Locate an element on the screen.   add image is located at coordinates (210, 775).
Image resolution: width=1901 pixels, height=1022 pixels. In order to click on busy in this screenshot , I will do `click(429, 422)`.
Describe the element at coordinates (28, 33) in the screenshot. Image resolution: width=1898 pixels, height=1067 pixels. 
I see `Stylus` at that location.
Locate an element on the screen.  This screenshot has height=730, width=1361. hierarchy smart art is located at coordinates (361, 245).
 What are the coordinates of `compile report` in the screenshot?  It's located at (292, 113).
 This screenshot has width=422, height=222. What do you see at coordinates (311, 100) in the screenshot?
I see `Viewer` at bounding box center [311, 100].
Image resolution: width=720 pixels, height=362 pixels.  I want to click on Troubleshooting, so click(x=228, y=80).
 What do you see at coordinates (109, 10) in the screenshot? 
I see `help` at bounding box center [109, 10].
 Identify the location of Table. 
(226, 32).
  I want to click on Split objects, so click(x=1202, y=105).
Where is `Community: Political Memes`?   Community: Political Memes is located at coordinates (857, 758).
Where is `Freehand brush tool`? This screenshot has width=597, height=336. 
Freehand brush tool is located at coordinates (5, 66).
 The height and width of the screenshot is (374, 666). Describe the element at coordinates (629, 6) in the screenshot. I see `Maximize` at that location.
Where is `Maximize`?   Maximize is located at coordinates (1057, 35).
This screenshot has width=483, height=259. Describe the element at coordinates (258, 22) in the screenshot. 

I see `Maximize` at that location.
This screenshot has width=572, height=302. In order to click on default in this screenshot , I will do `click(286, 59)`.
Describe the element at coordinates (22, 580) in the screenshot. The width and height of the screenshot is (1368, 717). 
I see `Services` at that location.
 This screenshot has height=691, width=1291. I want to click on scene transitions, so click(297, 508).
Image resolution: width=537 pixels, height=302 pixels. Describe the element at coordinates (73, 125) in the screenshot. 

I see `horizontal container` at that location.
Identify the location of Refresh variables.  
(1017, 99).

# # # # # # #

AIM: Print the material above word for word, line for line.

SOLUTION FOR THIS EXERCISE:
Locate an element on the screen.   add image is located at coordinates (210, 775).
Image resolution: width=1901 pixels, height=1022 pixels. In order to click on busy in this screenshot , I will do `click(429, 422)`.
Describe the element at coordinates (28, 33) in the screenshot. Image resolution: width=1898 pixels, height=1067 pixels. 
I see `Stylus` at that location.
Locate an element on the screen.  This screenshot has height=730, width=1361. hierarchy smart art is located at coordinates (361, 245).
 What are the coordinates of `compile report` in the screenshot?  It's located at (292, 113).
 This screenshot has width=422, height=222. What do you see at coordinates (311, 100) in the screenshot?
I see `Viewer` at bounding box center [311, 100].
Image resolution: width=720 pixels, height=362 pixels.  I want to click on Troubleshooting, so click(x=228, y=80).
 What do you see at coordinates (109, 10) in the screenshot? 
I see `help` at bounding box center [109, 10].
 Identify the location of Table. 
(226, 32).
  I want to click on Split objects, so click(x=1202, y=105).
Where is `Community: Political Memes`?   Community: Political Memes is located at coordinates (857, 758).
Where is `Freehand brush tool`? This screenshot has width=597, height=336. 
Freehand brush tool is located at coordinates (5, 66).
 The height and width of the screenshot is (374, 666). Describe the element at coordinates (629, 6) in the screenshot. I see `Maximize` at that location.
Where is `Maximize`?   Maximize is located at coordinates (1057, 35).
This screenshot has width=483, height=259. Describe the element at coordinates (258, 22) in the screenshot. 

I see `Maximize` at that location.
This screenshot has width=572, height=302. In order to click on default in this screenshot , I will do `click(286, 59)`.
Describe the element at coordinates (22, 580) in the screenshot. The width and height of the screenshot is (1368, 717). 
I see `Services` at that location.
 This screenshot has height=691, width=1291. I want to click on scene transitions, so click(297, 508).
Image resolution: width=537 pixels, height=302 pixels. Describe the element at coordinates (73, 125) in the screenshot. 

I see `horizontal container` at that location.
Identify the location of Refresh variables.  
(1017, 99).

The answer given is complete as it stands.